Alongside stroke and heart attack, cancer is certainly one of the big causes of death of our time. One of the major problems in cancer therapy is multidrug resistance of the tumor. This resistance is caused by so called transporter proteins that “pump” the drug out of the cells. Without intracellular drug presence any therapeutic effect is prevented. The probably most notorious of those efficient transporters, that act on a high range of drugs, is the P-glycoprotein.
In their recent publication in Advanced Functional Materials, Professor Wuli Yang and co-workers from Fudan University, China, describe a very elegant method to take P-glycoprotein out of the game. Instead of going the established route of inhibiting the transporters itself, the researchers developed a way to prevent the expression (generation) of the protein in the first place.

= TASK TO COMPLETE =
Extend the passage about cancer drug resistance and P-glycoprotein, picking up right after its last sentence.

= SUPPLIED DATA =
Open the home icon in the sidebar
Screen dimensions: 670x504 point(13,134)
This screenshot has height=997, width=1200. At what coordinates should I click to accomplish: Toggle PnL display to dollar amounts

= OUTPUT FOR THIS EXERCISE =
The method relies on nitric oxide (NO), a gas acting as intracellular signal molecule that has been shown to suppress multidrug resistance. However, NO itself is highly sensitive to biological substances, resulting in a short half-life. To allow for timed and targeted delivery of NO, the researchers rigged a nanoparticle to produce the gas upon NIR irradiation. They functionalized photothermal core-shell nanoparticles with thiol groups to allow for the attachment of tert-butyl nitride, the heat-sensitive nitride source, and transferrin, a protein acting as tumor targeting ligand.
Western blotting, flowcytometry and confocal microscopy confirmed a significant reduction of P-glycoprotein expression in vitro. Compared to the free drug, particles coated with the anticancer drug doxorubicin showed a 4-fold higher efficiency in causing cell death of multidrug resistant cells. In a humanized in vivo model the approach proved equally efficient, while offering a means to image the tumor.